Note: Michael is aware that both the tangent and cotangent functions are periodic, meaning, that only parts of their graphs can be drawn within a limited space. To simplify the explanation of his procedure, he refers to these parts as "graphs of these functions".
Michael's solution (see the picture):
(1) Michael first sketched the graph of the function: $$f_1(x)=\tan x$$
(2) He then shifted the graph of $f_1$ in the negative direction along the $x$-axis by $\frac{\pi}{2}$, obtaining the graph of the function: $$f_2(x)=\tan\left(x+\frac{\pi}{2}\right)$$
(3) Next, he reflected the graph of $f_2$ across the $x$-axis to obtain the graph of the function: $$f_3(x)=-\tan\left(x+\frac{\pi}{2}\right)$$
(4) Michael claimed that the graph of $f_3$ matches the graph of the function cotangent, for all $x$ in its domain. Based on his reasoning, he concluded that: $$-\tan\left(x+\frac{\pi}{2}\right)=\cot x$$
Is Michael's solution correct? If not, decide in which step Michal made a mistake.
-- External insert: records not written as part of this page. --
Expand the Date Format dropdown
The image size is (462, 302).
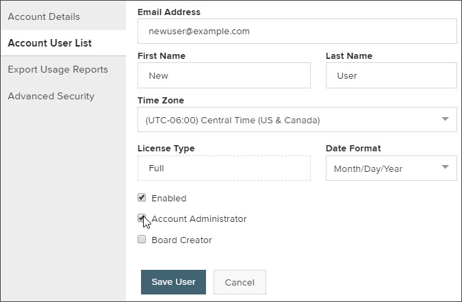(392, 168)
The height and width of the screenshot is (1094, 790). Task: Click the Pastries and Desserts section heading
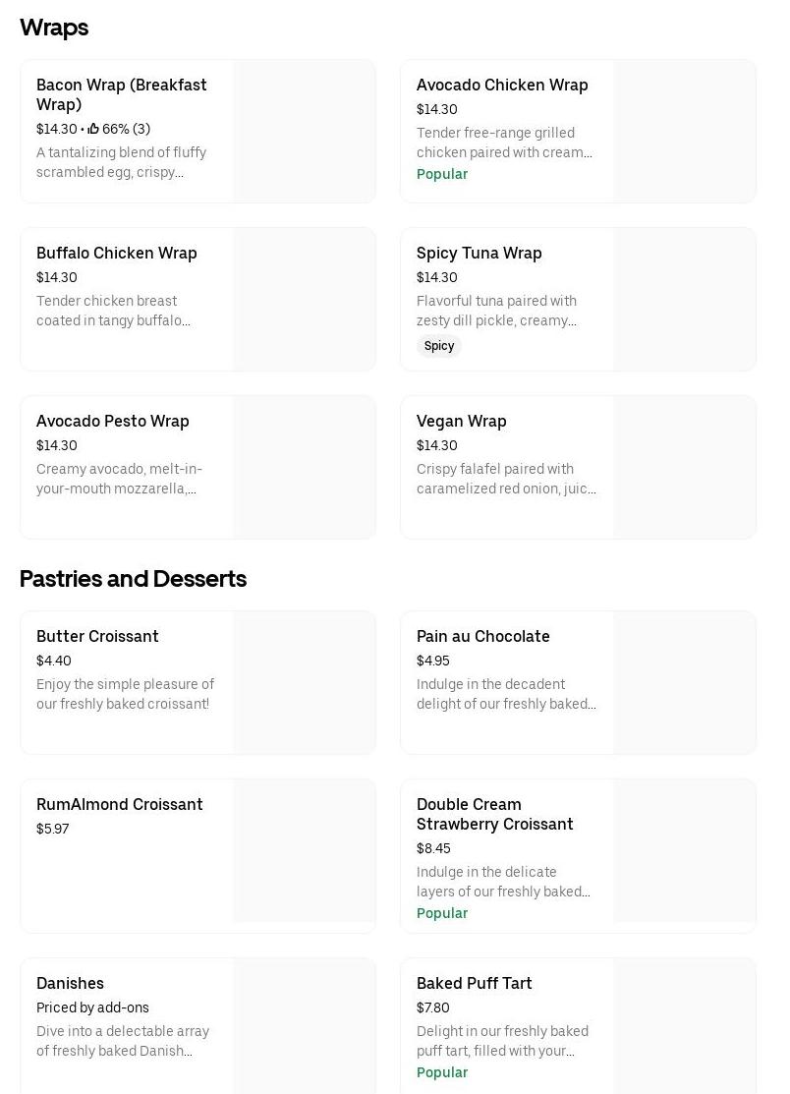tap(133, 579)
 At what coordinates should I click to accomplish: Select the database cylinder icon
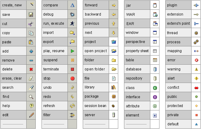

Michael did not make a mistake. His solution is correct.
Michael made a mistake in step (1). The graph of the function $f_1$ is a curve of a different shape.
Michael made a mistake in step (2). If the graph of $f_2$ is obtained by shifting the graph of $f_1$ in negative direction along the $x$-axis by $\frac{\pi}{2}$, then: $$f_2(x)=f_1\left(x-\frac{\pi}{2}\right)=\tan\left(x-\frac{\pi}{2}\right)$$
Michael made a mistake in step (3). If the graph of $f_3$ is obtained by reflecting the graph of $f_2$ across the $x$-axis, then $f_3$ is given by: $$f_3(x)=f_2(-x)=\tan\left(-x-\frac{\pi}{2}\right)$$
Michael made a mistake in step (4). The graph of the function cotangent does not match the graph of $f_3$.